→ Lesetext
↓↓↓

Leitsatz (amtlich)
1. Erhält ein als gemeinnützig anerkanntes Wohnungsunternehmen in der Rechtsform der Kapitalgesellschaft für bestimmte Geschäfte nach § 6 Abs.3 und 4 WGG eine Ausnahmebewilligung, unterliegt es mit sämtlichen Einkünften aus dieser Tätigkeit der Gewerbesteuer.
2. Der Gewinn aus der Auflösung einer gemäß § 6b EStG gebildeten Rücklage wird nicht von der Kürzungsvorschrift des § 9 Nr.1 Satz 2 GewStG erfaßt, wenn bei der Auflösung die Voraussetzungen des § 9 Nr.1 Satz 2 GewStG nicht vorliegen. Dies gilt auch dann, wenn der ohne die Bildung der Rücklage entstandene Gewinn nach § 9 Nr.1 Satz 2 GewStG gewerbesteuerfrei gewesen wäre.
Orientierungssatz
1. Abgrenzung des laufenden Gewerbeertrags vom steuerbefreiten Veräußerungsgewinns oder Aufgabegewinns i.S. des § 16 EStG: Der Gewinn aus der Auflösung einer Rücklage nach § 6b EStG ist selbst dann kein Gewinn aus einer Betriebsveräußerung, wenn die Rücklage im Zuge einer Betriebsveräußerung gebildet worden ist (vgl. BFH-Urteil vom 4.2.1982 IV R 150/78).
2. Trotz selbständiger Ermittlung des Gewinns für die Gewerbesteuer kann eine Kapitalgesellschaft bilanzsteuerrechtliche Bewertungswahlrechte bei der Gewinnermittlung für Zwecke der Gewerbesteuer und bei der Gewinnermittlung für Zwecke der Körperschaftsteuer nur einheitlich ausüben (vgl. BFH-Urteil vom 25.4.1985 IV R 83/83).
3. Die Frage, ob ein Unternehmen nach dem WGG als gemeinnützig anzuerkennen ist, bestimmt sich ausschließlich nach den Vorschriften dieses Gesetzes. Die Entscheidung über die Anerkennung ist für die Steuerbehörden bindend (Grundlagenbescheid). Im Rahmen des Besteuerungsverfahrens hat das FA lediglich zu prüfen, ob das Wohnungsunternehmen in dem maßgebenden Steuerabschnitt als gemeinnützig anerkannt war (vgl. RFH-Rechtsprechung und BFH-Rechtsprechung).

↑↑↑

→ Aufgabe 1
Gib den Absatz der Leitsätze zur Gewerbesteuer, der mit „3. Die Frage, ob ein Unternehmen“ beginnt, als kurze Liste seiner wesentlichen Aussagen wieder.
→ Aufgabe 2
Greif die Leitsätze zur Gewerbesteuer nach ihrem letzten Satz auf und führe sie weiter.

→ Bereitgestelltes Material
↓↓↓

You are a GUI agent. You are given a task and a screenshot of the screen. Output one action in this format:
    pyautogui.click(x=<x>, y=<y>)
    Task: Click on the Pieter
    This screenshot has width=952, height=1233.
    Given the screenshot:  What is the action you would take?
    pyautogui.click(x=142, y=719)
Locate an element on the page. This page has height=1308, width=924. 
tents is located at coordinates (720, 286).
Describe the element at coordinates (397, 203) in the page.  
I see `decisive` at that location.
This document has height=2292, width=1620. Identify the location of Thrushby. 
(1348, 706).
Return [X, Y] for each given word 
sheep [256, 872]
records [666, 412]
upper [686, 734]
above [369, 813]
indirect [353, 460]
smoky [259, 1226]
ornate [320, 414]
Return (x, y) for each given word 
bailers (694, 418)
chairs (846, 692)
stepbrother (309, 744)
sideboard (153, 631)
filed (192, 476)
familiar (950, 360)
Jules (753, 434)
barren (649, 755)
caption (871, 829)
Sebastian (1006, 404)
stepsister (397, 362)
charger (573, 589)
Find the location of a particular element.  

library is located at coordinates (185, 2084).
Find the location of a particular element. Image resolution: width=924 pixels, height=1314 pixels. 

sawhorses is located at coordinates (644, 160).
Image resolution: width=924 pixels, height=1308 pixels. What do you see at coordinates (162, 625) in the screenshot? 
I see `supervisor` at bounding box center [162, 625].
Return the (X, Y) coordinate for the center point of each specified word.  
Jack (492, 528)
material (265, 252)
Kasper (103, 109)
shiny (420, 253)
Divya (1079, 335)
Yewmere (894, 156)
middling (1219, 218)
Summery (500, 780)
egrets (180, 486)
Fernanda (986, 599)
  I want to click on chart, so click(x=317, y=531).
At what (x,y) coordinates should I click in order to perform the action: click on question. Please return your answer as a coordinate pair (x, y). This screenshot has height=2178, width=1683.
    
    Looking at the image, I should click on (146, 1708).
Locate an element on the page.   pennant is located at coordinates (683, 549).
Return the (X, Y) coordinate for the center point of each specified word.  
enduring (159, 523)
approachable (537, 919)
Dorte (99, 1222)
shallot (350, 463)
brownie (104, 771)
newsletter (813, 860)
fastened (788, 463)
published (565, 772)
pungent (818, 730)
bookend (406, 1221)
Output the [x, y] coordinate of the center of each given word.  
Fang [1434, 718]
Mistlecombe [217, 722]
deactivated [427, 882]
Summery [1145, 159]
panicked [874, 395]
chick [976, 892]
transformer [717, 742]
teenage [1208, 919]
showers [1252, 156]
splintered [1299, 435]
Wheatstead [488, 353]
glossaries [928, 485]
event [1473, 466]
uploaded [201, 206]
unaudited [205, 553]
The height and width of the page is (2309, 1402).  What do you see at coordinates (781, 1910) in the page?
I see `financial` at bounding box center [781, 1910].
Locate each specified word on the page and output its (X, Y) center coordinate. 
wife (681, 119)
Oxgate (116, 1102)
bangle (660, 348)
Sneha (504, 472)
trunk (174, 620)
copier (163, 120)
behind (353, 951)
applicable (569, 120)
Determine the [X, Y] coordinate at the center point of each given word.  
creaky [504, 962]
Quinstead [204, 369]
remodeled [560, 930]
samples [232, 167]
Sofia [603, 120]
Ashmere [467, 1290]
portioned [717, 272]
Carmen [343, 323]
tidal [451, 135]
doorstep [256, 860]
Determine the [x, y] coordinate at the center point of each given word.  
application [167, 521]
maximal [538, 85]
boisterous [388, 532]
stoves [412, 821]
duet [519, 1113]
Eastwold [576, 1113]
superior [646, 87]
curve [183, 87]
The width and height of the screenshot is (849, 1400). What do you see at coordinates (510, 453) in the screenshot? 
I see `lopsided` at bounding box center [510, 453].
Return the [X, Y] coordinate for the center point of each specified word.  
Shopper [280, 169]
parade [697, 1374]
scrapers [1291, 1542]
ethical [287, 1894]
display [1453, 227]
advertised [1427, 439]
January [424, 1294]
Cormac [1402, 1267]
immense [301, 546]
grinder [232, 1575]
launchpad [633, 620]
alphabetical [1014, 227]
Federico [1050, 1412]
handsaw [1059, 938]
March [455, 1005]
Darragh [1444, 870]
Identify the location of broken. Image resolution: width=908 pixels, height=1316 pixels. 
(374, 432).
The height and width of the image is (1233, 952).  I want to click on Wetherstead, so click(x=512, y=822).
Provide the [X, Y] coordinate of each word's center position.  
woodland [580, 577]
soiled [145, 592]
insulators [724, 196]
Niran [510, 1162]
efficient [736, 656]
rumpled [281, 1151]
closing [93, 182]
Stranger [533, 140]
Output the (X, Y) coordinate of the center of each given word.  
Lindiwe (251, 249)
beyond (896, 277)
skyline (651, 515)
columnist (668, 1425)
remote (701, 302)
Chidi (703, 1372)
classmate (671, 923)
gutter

↑↑↑

→ Schriftliche Antwort 1
- Ob ein Unternehmen nach dem WGG als gemeinnützig anzuerkennen ist, richtet sich ausschließlich nach diesem Gesetz.
- Die Entscheidung über die Anerkennung bindet die Steuerbehörden (Grundlagenbescheid).
- Das FA prüft im Besteuerungsverfahren nur, ob das Wohnungsunternehmen im maßgebenden Steuerabschnitt als gemeinnützig anerkannt war.

→ Schriftliche Antwort 2
4. Bei Kapitalgesellschaften besteht die Gewerbesteuerpflicht auch nach Einstellung ihrer werbenden Tätigkeit bis zur vollständigen Verteilung des Vermögens an die Gesellschafter fort (vgl. BFH-Urteil vom 13.11.1962 I 262/60 U; Literatur).
Normenkette
GewStG § 2 Abs. 2 Nr. 2, § 3 Nr. 6, § 9 Nr. 1 S. 2; GewStDV 1968 §§ 10, 12 Nr. 1; WGG § 1 Abs. 2, § 6 Abs. 1, 3; KStG § 6 Abs. 1; WGG § 6 Abs. 4; WGGDV § 10 Abs. 3; EStG §§ 6b, 5; GewStG §§ 7, 2 Abs. 1; EStG § 16; AO 1977 § 171 Abs. 10
Verfahrensgang
FG Münster (Entscheidung vom 24.08.1988; Aktenzeichen X 2307/88 G) |
Tatbestand
Die Klägerin und Revisionsbeklagte (Klägerin) ist eine Gesellschaft mit beschränkter Haftung, die durch Beschluß des Ministers für Wiederaufbau des Landes Nordrhein-Westfalen vom ... als gemeinnütziges Wohnungsunternehmen nach dem Gesetz über die Gemeinnützigkeit im Wohnungswesen vom 29.Februar 1940 --WGG-- (BGBl III, Gliederungsnr.2330-8, veröffentl. bereinigte Fassung) anerkannt worden ist.
Die Klägerin errichtete in den Jahren 1956 und 1957 ein Verwaltungsgebäude, das von ihr zunächst mit 6,3 v.H. der Nutzfläche selbst genutzt und im übrigen vermietet wurde. Mit Bescheid vom 2.März 1960 erteilte die Anerkennungsbehörde im Einvernehmen mit dem Landesfinanzminister nachträglich eine Ausnahmebewilligung für die Errichtung des Verwaltungsgebäudes mit der ausdrücklichen Auflage, daß, soweit das Gebäude den Eigenbedarf der Klägerin übersteigt, die darauf entfallenden Steuern zu entrichten sind. Die Ausnahmebewilligung wurde insbesondere von folgenden Auflagen abgabenrechtlicher Art abhängig gemacht:
"1. Für die Einkünfte und für das Vermögen, die aus der Errichtung bzw. Nutzung der genannten Gebäudeteile entstehen, ist Körperschaftsteuer, Gewerbesteuer und Vermögensteuer zu entrichten.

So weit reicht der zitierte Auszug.